• _What is asked_
**A)** Name every university mentioned in the transport research news updates.
**B)** Print the passage of the transport research news updates starting at "Nick Tyler visited" and ending at "a PhD degree.".
**C)** Proceed with the transport research news updates from where they stop.

• _Article_
[Start]

Nick Tyler visited the Pontificia Universidad Católica del Perú and gave a presentation called "Sociedad con Equidad: el papel del transporte", which discussed the importance of accessible design in transport systems to achieving an inclusive society, to a Seminar organised by the Consejo Nacional de Integración de la persona con Discapacidad in Ayacucho.

June 2002

Ricardo Marar successfully defended his thesis "Assessing the implementation of supranational regulatory activity in the road freight sector" and has been awarded a PhD degree.

May 2002

Nick Tyler attended the Third Workshop on Trans-Alpine Networks in Stresa, Italy, which was organised by  the Interdisciplinary Centre for Co-operative Research in the Social Sciences. He presented a paper on public participation, which highlighted the need for governments and local people to work together on the planning and design of transport projects and how this might be achieved. He then visited Genoa, where he gave a short lecture on accessibility and transport research at the University of Genoa.

Nick Tyler has been appointed Professor of Communities and Transport at UCL. The promotion will take effect from October 2002.

[End]

• _Supplied records_

[Start]

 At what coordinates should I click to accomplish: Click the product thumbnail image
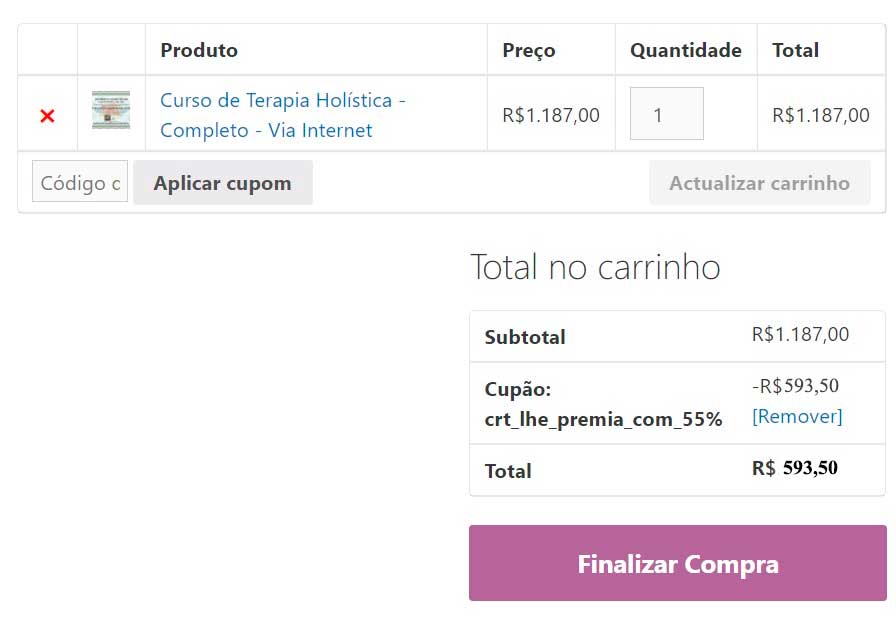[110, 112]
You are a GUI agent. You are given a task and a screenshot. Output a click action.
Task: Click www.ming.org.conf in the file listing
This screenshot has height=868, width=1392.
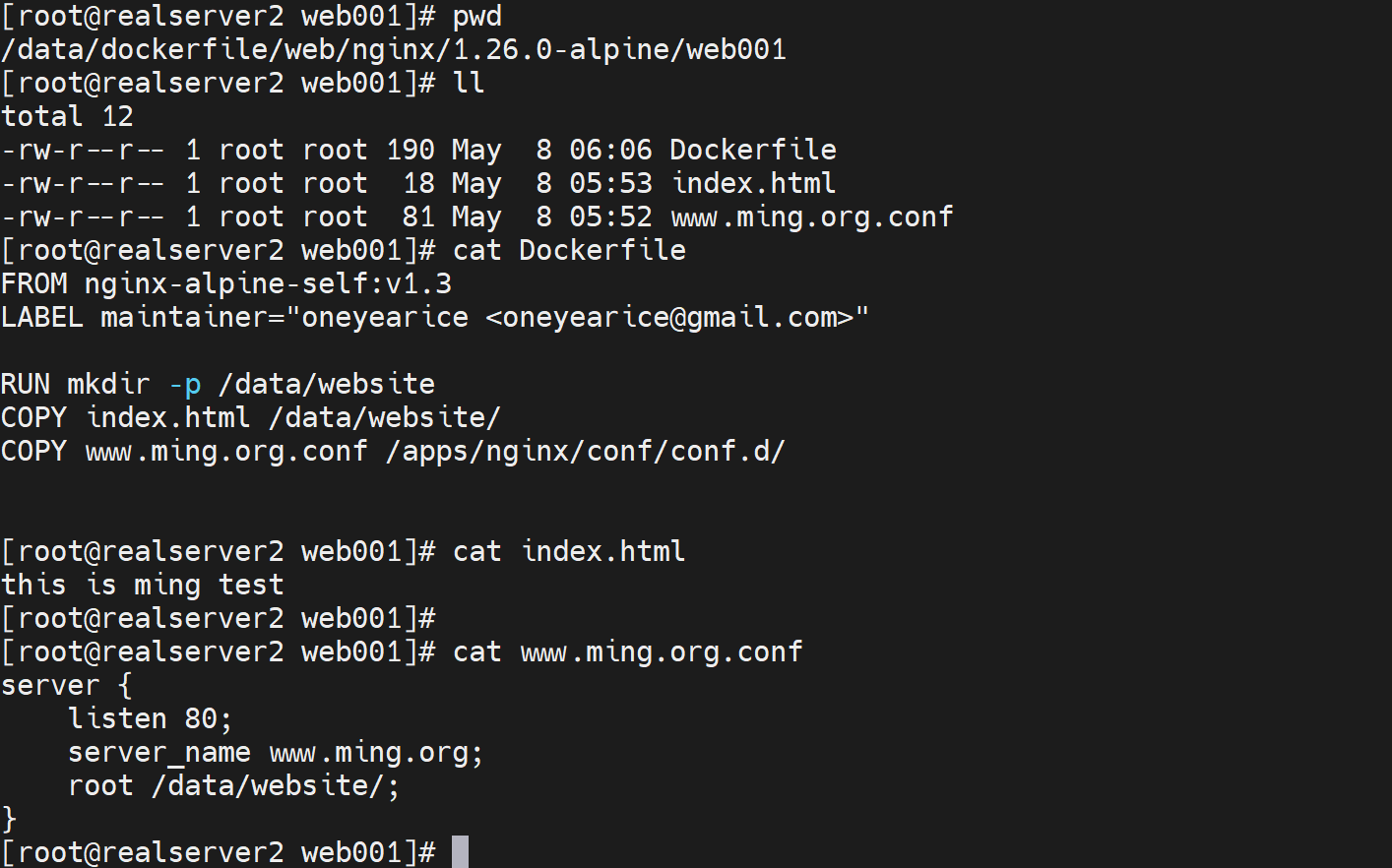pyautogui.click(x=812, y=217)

[End]

• _Final results_
**A)**
- Pontificia Universidad Católica del Perú
- University of Genoa
- UCL

**B)**
Nick Tyler visited the Pontificia Universidad Católica del Perú and gave a presentation called "Sociedad con Equidad: el papel del transporte", which discussed the importance of accessible design in transport systems to achieving an inclusive society, to a Seminar organised by the Consejo Nacional de Integración de la persona con Discapacidad in Ayacucho.

June 2002

Ricardo Marar successfully defended his thesis "Assessing the implementation of supranational regulatory activity in the road freight sector" and has been awarded a PhD degree.

**C)**
March/April 2002

We have now been awarded a three-year grant for a project called TOCCATA (Training Opportunities for Community-Centred Accessible Transport Applications). This will involve working with the University of Brasilia to raise sensitivity to disability issues in local schools with children of all ages to develop courses to help improve the long term understanding of social inclusion in Brasilia. The project is funded by the British Council. This project coincides well with the accessibility awareness project being carried out jointly by the Accessibility Research Group and the Pontificia Universidad Catolica in Lima, Peru.

January/February 2002

The University of Genoa has conferred a doctorate on Elvezia Cepolina for her research into the microscopic simulation of pedestrians, for which the empirical work was carried out in the Accessibility Research Group. We are hoping to find ways of continuing this work with Elvezia in the future.

The game produced as part of the TRUMPET project will be made available via the web. Please look at the TRUMPET web page and if you are interested in obtaining a copy, plese contact Chris Cook.

December 2001

Elvezia Cepolina presented a paper to the Annual Convention "Metodi e Tecnologie dell'Ingegnaria dei Trasporti", held at Reggio Calabria (Italy), on the microscopic simulation of pedestrian behaviour carried out while she was studying at UCL.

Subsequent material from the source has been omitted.